Given entries:
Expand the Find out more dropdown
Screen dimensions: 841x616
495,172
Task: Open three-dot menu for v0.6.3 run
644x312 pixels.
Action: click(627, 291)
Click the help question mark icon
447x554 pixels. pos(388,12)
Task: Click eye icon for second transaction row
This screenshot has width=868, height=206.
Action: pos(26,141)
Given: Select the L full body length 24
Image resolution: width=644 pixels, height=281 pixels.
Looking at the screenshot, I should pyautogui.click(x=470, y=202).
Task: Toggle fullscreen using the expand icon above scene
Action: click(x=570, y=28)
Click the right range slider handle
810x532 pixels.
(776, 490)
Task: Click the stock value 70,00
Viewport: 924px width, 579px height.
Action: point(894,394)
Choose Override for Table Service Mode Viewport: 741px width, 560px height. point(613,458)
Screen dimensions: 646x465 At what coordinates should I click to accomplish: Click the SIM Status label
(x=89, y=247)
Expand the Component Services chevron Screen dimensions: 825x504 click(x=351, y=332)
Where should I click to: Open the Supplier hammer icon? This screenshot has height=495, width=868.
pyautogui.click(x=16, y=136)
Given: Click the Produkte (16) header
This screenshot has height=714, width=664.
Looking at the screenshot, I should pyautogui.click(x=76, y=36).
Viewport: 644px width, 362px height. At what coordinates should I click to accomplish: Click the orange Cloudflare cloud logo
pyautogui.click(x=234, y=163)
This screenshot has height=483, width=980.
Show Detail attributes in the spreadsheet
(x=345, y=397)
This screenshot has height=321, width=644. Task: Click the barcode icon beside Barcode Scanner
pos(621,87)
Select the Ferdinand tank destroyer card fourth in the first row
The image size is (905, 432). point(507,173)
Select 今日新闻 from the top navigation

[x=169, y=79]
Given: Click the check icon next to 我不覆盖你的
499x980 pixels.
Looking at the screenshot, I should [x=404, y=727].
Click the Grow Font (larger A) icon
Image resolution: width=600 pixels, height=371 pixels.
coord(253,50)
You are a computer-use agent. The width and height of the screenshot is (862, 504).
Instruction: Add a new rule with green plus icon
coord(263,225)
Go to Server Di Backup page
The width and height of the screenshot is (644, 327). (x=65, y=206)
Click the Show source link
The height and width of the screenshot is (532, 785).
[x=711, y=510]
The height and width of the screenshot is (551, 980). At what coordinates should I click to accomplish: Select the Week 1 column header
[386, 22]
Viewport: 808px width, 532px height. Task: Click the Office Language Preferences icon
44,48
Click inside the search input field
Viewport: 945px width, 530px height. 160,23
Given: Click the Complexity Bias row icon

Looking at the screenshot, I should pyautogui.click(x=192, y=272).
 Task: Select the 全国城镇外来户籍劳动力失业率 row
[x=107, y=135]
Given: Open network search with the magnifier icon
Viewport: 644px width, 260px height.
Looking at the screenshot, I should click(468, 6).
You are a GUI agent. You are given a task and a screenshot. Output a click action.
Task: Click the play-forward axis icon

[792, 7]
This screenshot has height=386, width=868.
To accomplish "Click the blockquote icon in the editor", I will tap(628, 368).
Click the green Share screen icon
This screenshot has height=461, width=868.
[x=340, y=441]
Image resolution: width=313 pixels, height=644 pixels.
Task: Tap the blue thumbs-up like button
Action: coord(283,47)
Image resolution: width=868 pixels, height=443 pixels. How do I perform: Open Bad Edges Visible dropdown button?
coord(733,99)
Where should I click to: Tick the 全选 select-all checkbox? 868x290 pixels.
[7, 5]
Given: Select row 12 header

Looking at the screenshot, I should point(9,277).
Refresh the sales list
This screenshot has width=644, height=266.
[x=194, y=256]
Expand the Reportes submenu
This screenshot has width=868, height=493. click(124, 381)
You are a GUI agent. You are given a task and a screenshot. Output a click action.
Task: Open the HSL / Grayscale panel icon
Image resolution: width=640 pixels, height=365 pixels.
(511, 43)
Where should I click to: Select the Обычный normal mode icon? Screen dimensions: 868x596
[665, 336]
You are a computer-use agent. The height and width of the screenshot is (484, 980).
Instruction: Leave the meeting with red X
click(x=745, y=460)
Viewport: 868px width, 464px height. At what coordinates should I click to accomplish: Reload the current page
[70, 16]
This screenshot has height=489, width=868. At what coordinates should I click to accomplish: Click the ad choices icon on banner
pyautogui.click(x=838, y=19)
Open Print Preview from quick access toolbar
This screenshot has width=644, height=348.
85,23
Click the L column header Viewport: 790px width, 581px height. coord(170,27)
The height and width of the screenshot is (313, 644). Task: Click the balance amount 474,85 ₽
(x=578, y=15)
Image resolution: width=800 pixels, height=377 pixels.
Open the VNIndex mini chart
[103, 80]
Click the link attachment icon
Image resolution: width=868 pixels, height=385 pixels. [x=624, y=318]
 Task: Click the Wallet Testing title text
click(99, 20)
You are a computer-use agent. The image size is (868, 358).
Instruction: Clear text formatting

Your instructions: Across the data, find each line that has "agent" in it and copy that line.

Task solution:
You are a computer-use agent. The width and height of the screenshot is (862, 504).
You are a GUI agent. You are given a task and a screenshot. Output a click action.
You are a GUI agent. You are given a task and a screenshot. Output a click action.
You are a computer-use agent. The height and width of the screenshot is (484, 980).
You are a computer-use agent. The image size is (868, 358).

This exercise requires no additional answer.